_EXTRAIT À LIRE_
---------------
31/12/2022
TRIBUNE – Après avoir donné le cap doctrinal du long pontificat de Jean-Paul II, le cardinal Ratzinger entama en tant que pape d’importantes réformes consistant à épurer le passif né de Vatican II, analyse le journaliste et écrivain Philippe Maxence.
Philippe Maxence est journaliste et écrivain, rédacteur en chef de «L’Homme Nouveau».
Il faudra certainement encore du temps pour mesurer exactement la portée de l’œuvre de Benoît XVI. Sa renonciation en 2013 avait pu laisser croire qu’il prenait définitivement le chemin du silence, voire celui de l’oubli. Certainement, l’avait-il voulu lui-même ainsi. Mais, sur ce point également, il avait dû apprendre à ne plus s’appartenir. Même silencieux, même retiré, même reclus, Benoît XVI restait une référence.
Peu de temps après avoir répondu à l’appel de Jean-Paul II en 1981 pour prendre la tête de la Congrégation pour la Doctrine de la foi, Joseph Ratzinger se vit affubler du sobriquet de « Panzer-Kardinal ». Parlante, l’expression faisait choc. Mais elle était fausse. Tous ceux qui ont pu le rencontrer peuvent en témoigner. L’homme était physiquement petit. Seuls un sourire avenant et des yeux pétillants d’intelligence cachaient une sorte de timidité. En lui, rien d’un char d’assaut déferlant sur la France en 1940. Rien non plus d’un inquisiteur tel que se l’imaginent ceux qui repeignent l’ère médiévale de couleur sombre. Tout, en revanche, d’un « cardinal sourire ».
---------------
_DONNÉES FOURNIES_
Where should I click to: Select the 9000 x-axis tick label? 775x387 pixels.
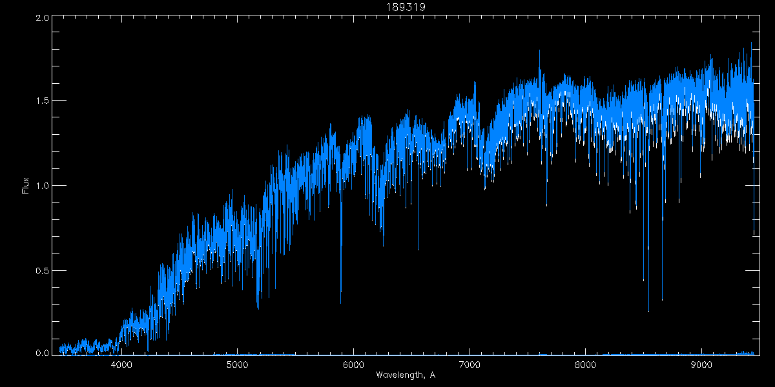(701, 365)
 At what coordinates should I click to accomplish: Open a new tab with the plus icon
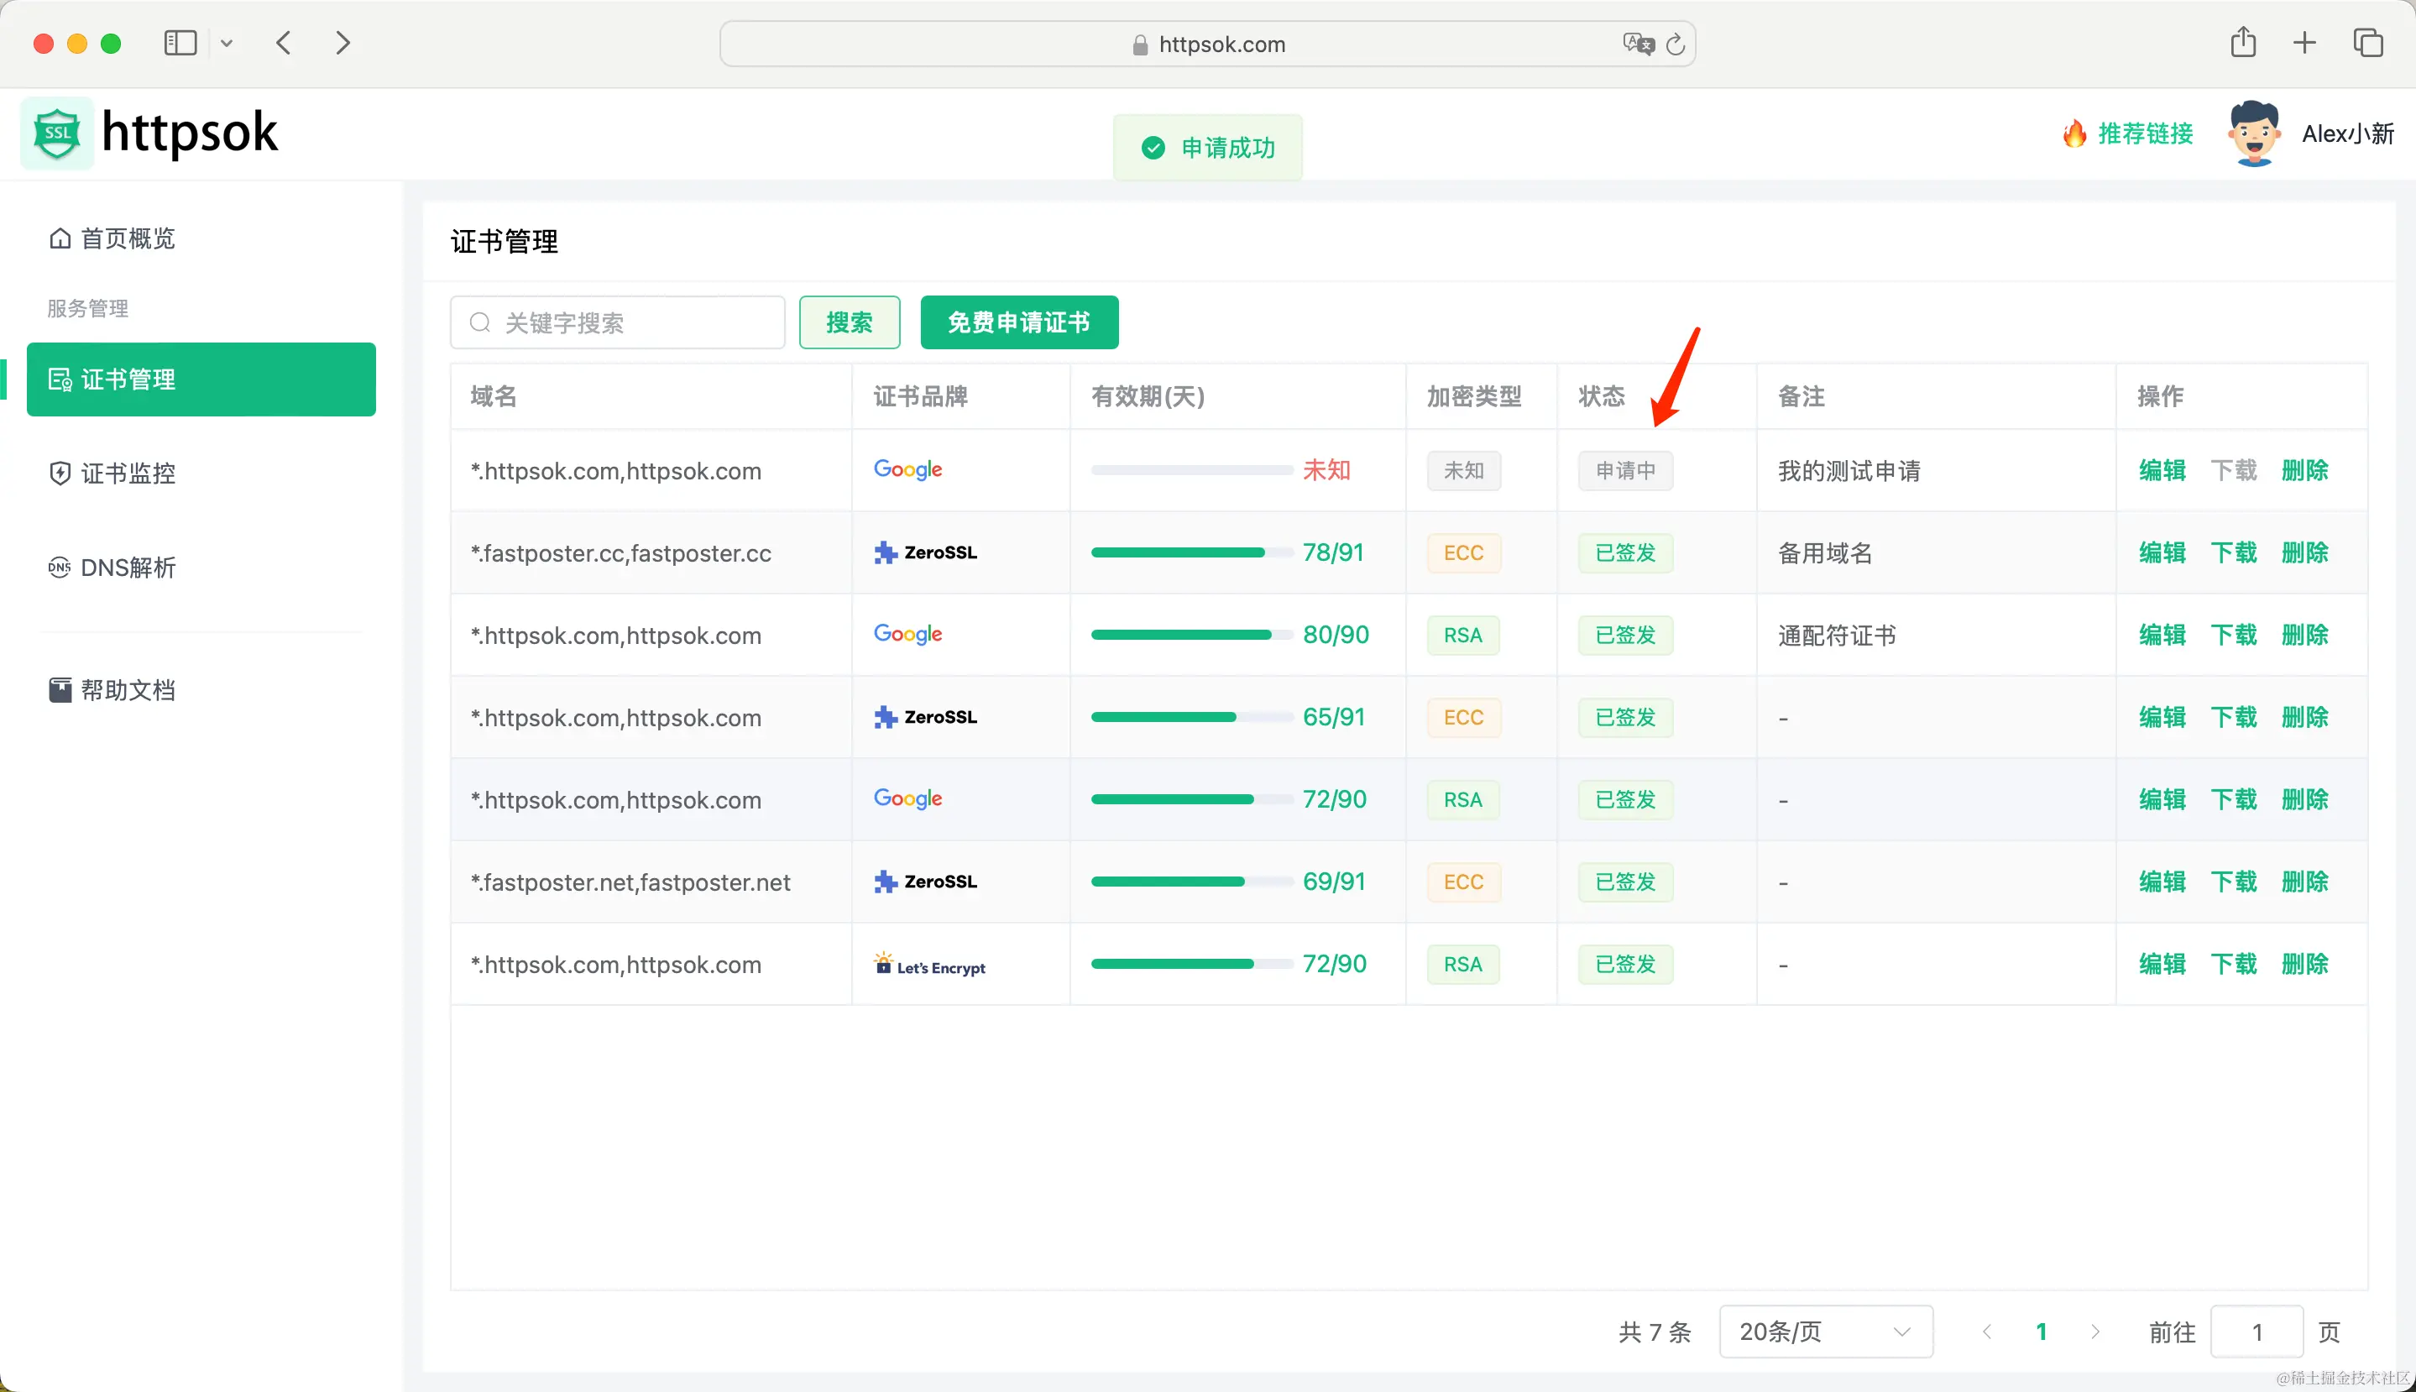[2304, 43]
---------------
_OBJECTIFS_
a) Selon l'extrait à lire, quel sobriquet fut attribué à Joseph Ratzinger peu après sa prise de fonctions à la tête de la Congrégation pour la Doctrine de la foi ?
b) Résumez l'extrait à lire en deux phrases.
c) Reproduisez sans aucune modification le passage de l'extrait à lire commençant par « Philippe Maxence est » et se poursuivant jusqu'à « restait une référence. ».

_CORRIGÉ DE L'EXERCICE_
a) Le sobriquet de « Panzer-Kardinal ».

b) Même après sa renonciation en 2013 et son retrait, Benoît XVI est resté une référence, et il faudra encore du temps pour mesurer la portée de son œuvre. Le sobriquet de « Panzer-Kardinal » qu'on lui donna après 1981 était faux, car cet homme petit, timide, au sourire avenant et aux yeux pétillants d'intelligence tenait plutôt du « cardinal sourire ».

c)
Philippe Maxence est journaliste et écrivain, rédacteur en chef de «L’Homme Nouveau».
Il faudra certainement encore du temps pour mesurer exactement la portée de l’œuvre de Benoît XVI. Sa renonciation en 2013 avait pu laisser croire qu’il prenait définitivement le chemin du silence, voire celui de l’oubli. Certainement, l’avait-il voulu lui-même ainsi. Mais, sur ce point également, il avait dû apprendre à ne plus s’appartenir. Même silencieux, même retiré, même reclus, Benoît XVI restait une référence.